**Document text**
# # # #

Dr. Al Danenberg ● Nutritional Periodontist
January 24, 2021
My friend’s death over 20 years ago still affects me today.
My Friend’s Death
In 2000, I learned of my buddy’s death. The circumstances surrounding his death caused me great sadness and made me reflect on my own life. After I learned of his untimely death, I felt the need to write about his life’s tragedy. So in that year, I put my thoughts together and published his story in a print newsletter I created, The Personal Report.
The Personal Report
From January 1990 through December 2001, I wrote and published The Personal Report.
In 1987, I created the concept of this 8-page print newsletter, which centered around clinical practice information for periodontists. In addition to my articles, I offered well-known authors in the dental arena to contribute their ideas.
To finance my publication, I enrolled major dental companies (who sold their products to periodontists) to pay for the placement of their 8×10 advertising flyers within my newsletter. I inserted this free newsletter along with the inserts into an oversized envelope and then mailed it to every periodontist in the United States quarterly.
The Personal Report was unique in its day and was a great success.
Recently, I was rummaging through some old issues of The Personal Report. I rediscovered the article I wrote about my friend way back then. It stirred up emotions in me again.
With my current cancer journey at the forefront of my thoughts, I want to share it with you in its original text. It’s about my buddy, Gary. I called the article, “You Know Gary, Don’t You”.
I think you will be moved by this, just as I was. Review the life you are living. You may want to make some changes before it’s too late.
You Know Gary, Don’t You?
There is always one more call to make, or one more treatment plan to write, one more patient to squeeze in after hours. When Gary finally does leave the office, there’s always one more meeting to attend. My friend Gary puts in a lot of hours.
Gary and I played through our college days, struggled through our dental education, and side-by-side, searched for answers in periodontics. In school, Gary was always there to console a friend or just listen. When we were sophomores in dental college, Gary met Shelly. They cared so much for one another – writing little notes to each other and planning little surprises almost weekly. They finally got married, started their beautiful life together, and eventually had three wonderful boys. The American dream.
Gary went onto perio graduate school as did I, but we attended different programs. So, I lost close touch with him. Gary ultimately settled in the Midwest with his practice while I settled in South Carolina. But once a year, our families would get together to reminisce and catch up with each other. As the years went by, a concerned Shelly began telling us how much time Gary spent at his office and how things “just weren’t the same” as they used to be. My friend Gary was becoming increasingly focused and aggressive and was making a lot of money, but he was also slowly drifting away from his family.

# # # #

**Records**
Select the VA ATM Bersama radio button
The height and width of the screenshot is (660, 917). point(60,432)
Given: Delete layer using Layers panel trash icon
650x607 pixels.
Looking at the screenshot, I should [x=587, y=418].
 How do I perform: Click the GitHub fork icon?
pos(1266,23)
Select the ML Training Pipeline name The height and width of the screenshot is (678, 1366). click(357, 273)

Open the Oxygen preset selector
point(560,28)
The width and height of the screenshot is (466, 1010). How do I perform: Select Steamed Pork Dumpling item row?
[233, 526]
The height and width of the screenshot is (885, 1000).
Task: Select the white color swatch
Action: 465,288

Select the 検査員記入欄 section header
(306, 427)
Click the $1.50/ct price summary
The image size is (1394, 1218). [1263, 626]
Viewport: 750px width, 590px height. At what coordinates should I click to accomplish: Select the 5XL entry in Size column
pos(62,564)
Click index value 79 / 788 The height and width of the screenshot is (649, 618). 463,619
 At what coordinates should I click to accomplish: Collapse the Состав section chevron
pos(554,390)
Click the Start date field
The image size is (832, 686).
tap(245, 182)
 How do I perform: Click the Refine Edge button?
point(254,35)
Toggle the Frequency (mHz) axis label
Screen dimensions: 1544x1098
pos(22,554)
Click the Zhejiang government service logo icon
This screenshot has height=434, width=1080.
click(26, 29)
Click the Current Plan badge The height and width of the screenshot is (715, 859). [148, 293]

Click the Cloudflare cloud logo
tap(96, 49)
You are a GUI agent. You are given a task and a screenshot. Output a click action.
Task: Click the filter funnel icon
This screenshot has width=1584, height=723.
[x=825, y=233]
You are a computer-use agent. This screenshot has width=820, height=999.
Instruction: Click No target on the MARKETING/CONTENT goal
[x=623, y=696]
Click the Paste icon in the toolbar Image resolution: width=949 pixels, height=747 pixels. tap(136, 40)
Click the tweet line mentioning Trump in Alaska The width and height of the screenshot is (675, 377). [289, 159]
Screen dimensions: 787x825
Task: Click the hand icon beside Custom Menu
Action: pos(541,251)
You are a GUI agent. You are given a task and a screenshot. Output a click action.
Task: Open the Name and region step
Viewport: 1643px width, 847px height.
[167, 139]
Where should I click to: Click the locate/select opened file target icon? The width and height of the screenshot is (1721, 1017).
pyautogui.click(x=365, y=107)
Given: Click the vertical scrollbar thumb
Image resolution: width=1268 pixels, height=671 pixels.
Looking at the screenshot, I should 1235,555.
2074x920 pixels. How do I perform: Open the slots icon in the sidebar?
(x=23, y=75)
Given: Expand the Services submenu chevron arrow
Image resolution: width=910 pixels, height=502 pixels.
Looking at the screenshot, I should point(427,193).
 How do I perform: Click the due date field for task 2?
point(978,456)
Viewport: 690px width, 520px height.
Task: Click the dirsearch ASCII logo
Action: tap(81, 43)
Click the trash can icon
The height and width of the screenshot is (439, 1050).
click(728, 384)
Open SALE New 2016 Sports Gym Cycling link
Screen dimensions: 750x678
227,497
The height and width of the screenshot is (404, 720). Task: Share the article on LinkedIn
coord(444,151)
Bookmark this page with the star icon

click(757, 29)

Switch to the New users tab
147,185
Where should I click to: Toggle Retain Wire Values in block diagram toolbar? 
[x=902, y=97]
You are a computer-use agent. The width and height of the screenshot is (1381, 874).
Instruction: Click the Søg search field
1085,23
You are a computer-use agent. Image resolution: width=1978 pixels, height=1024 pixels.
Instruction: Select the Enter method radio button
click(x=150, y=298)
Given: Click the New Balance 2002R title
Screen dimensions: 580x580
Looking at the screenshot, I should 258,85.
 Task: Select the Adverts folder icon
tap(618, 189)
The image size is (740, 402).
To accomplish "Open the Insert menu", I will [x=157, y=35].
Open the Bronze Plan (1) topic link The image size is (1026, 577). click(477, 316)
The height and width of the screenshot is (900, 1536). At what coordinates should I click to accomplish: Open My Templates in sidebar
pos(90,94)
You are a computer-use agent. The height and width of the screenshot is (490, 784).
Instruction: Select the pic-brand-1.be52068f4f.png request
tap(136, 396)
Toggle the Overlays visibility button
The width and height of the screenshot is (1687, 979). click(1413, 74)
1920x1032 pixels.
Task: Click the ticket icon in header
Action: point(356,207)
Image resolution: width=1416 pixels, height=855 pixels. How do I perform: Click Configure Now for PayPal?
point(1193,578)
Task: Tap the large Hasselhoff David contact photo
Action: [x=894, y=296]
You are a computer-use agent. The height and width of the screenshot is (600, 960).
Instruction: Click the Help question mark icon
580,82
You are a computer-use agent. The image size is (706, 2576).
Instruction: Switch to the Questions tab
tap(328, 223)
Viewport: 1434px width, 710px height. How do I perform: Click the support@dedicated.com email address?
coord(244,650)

# # # #

**Problems to solve**
1 – In the post about the death of Dr. Al Danenberg's friend, during which years did he write and publish The Personal Report?
2 – List every year written as a four-digit number in the post about Dr. Al Danenberg's friend Gary, in the order they appear.
3 – Write the next part of the post about Dr. Al Danenberg's friend Gary, starting after its last sentence.

**Numbered responses**
1 – From January 1990 through December 2001.

2 – 2021, 2000, 1990, 2001, 1987

3 –
Last Sunday, July 16, 2000, Shelly called, her voice cracking. Gary was dead.
My friend Gary had a heart of gold. You had to know him. And if you did, you had to love him. But Gary took for granted the joys and the beauty that was his family. Shelly and his three boys became small shadows in an obscure corner of his life. They should have been the light in the center of his room.
Marc, David and Ted grew up hardly knowing their dad. They never met the Gary who was always there to console a friend or just listen. He was seldom there in the house, seldom at softball games to cheer them on or at school plays to take the snapshots. He was never there to compliment them on jobs well done.
Why am I telling you about my friend Gary? Because I think that maybe you know him, too.
My only regret is that I never grabbed Gary by the shoulders, looked into his eyes and told him to wake up every morning and give Shelley a kiss. I never told him to hug and be hugged. I never reminded him that life is all about loving and being loved.
Will you tell your family how much you care? Will you do it today? Will you do it right now? Show your kids all the human emotions you can. Take the time to make memories. Take family vacations; have family discussions; make decisions together. Laugh; create; sing out loud. Take photographs; write poems; tell stories. Show them that they mean more to you than anything else in the world because when it comes down to the nitty gritty, they are the light in the center of your room.
The Here & Now
Even 20 years after penning this piece about Gary, I still get emotional. And my heart still breaks. At this point in my life, making loving memories and living a quality life outstrip everything else I do.
I’ve learned so many lessons during my personal cancer journey. Gary’s story just punctuates the importance of a life well-loved. I am not ashamed to say that I had to wipe my eyes several times while rereading You Know Gary, Don’t You?
How did Gary’s story affect you?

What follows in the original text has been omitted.